The Creek Marina & Boatyard appropriately named one of its major walkways
In 1967 Frank Rivers, helped the Squamish Nation take over the thirty-three acre marina property from the Harbour Board’s control. Audrey had more than a passing interest in the development of The Creek Marina & Boatyard.
From 1967 to her retirement in 1989 Audrey worked in the marina office as receptionist, bookkeeper and administrator. She had to know the exact dimensions and weight of the boats. In those pre-computer days, all the receipts were written by hand, and Audrey was kept busy before April 1st renewals. “When my mom retired they hired two people to take over her job!” daughter Sheryl Fisher says with a smile. Besides working full time Audrey also raised a houseful of children: five of her own and a number of stepchildren. “I attended St Paul’s residential school. After graduating from secretarial school, I started to work for my father Andy Paull. In those days we had no electricity; we had to fetch water from the only water pipe on the reserve, and my children wore burlap diapers.
“When Frank became the marina manager, wanted to grow the business, the First Nations weren’t allowed to borrow money from a bank. At that time there were only 18 slips in the water. He borrowed $5000 from one of the tenants and used that money to build B dock. When he made a profit from B dock the next year he had the money to build C dock.” Audrey has a veritable boatload of memories from those early days at The Creek.

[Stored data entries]

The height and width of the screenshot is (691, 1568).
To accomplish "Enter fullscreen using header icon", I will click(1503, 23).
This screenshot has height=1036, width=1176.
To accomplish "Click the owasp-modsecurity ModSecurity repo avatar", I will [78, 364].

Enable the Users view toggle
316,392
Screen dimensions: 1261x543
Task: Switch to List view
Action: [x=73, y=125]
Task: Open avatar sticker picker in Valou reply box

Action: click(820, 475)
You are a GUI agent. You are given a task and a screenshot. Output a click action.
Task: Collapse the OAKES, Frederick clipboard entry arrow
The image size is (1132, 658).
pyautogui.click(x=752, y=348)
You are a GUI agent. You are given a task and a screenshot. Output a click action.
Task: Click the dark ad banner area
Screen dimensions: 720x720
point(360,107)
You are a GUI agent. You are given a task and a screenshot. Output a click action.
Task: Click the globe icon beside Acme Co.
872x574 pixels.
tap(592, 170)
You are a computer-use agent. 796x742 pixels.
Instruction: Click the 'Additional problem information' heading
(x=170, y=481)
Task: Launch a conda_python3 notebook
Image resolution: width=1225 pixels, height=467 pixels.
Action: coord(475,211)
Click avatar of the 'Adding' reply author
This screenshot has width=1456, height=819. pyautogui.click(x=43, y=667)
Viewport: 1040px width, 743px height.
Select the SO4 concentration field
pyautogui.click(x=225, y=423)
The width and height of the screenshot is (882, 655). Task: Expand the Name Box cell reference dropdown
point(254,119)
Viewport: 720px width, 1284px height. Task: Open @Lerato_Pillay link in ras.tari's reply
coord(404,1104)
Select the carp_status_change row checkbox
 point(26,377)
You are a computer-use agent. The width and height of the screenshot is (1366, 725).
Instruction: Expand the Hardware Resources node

* Work instruction A: According to the passage about The Creek Marina & Boatyard, how many slips were in the water when Frank became the marina manager?
* Work instruction B: Pick up the passage about The Creek Marina & Boatyard where it stops and continue writing it.
These items come from a different source than the text.

* Task response A: There were only 18 slips in the water.

* Task response B:
“At the time, the security guard on night duty would walk to the end of the four docks to punch in at a time clock. Frank wondered how the night guard was able do his rounds so quickly. One night Frank found his shoes at the end of one of the docks. He took a closer look and discovered that the watchman was taking a boat to the end of each dock, punching the clock and not walking down the docks. He had lost his oars and his skiff had wondered away, almost to Second Narrows bridge before he was rescued. The guard begged Frank not to fire him, and he didn’t, but he made him promise to do his job properly.”
Audrey recalled another time when Frank’s big heart was called into action. “A local youngster, a nine-year-old rascal, liked to play hooky and would hang around the marina. He was casting his hook and line when suddenly he fell into the water. Frank fished him out and was about to take him home when the youngster pleaded with Frank not to tell his mother who would certainly punish him. And so Frank got him into some dry clothes and let him stay in the office until he was ready to go home.”
Frank’s wish had been available to build the marina office just east of the security station. He envisioned a four-storey building to hold a number of offices with native businesses. He also wanted to see the rest of the docks upgraded to the level of A dock. He had big dreams for the Creek Marina and Boatyard. Sadly, Frank never got to see these changes. He died in 1977 from a rare form of spinal cancer.
Tragedy struck again when Audrey’s stepdaughter Linda Rivers, who worked as the marina receptionist for many years, died suddenly at the age of 52 of an aneurysm. Audrey gently touches the beautiful silver pendant that once belonged to Linda and that Audrey has worn since her death.
Today Audrey still takes an avid interest in the activities of the marina, a short walk from her cozy home. Intrepid mariners often call upon her to give a traditional native blessing before embarking on their journey. Her own journey has taken her from the time long ago when First Nations could neither vote nor obtain a bank loan to a more acceptable modern day where she sees her daughter Sheryl taking an active role in politics, and where the Squamish Nation is the proud owner and manager of the world class The Creek Marina & Boatyard.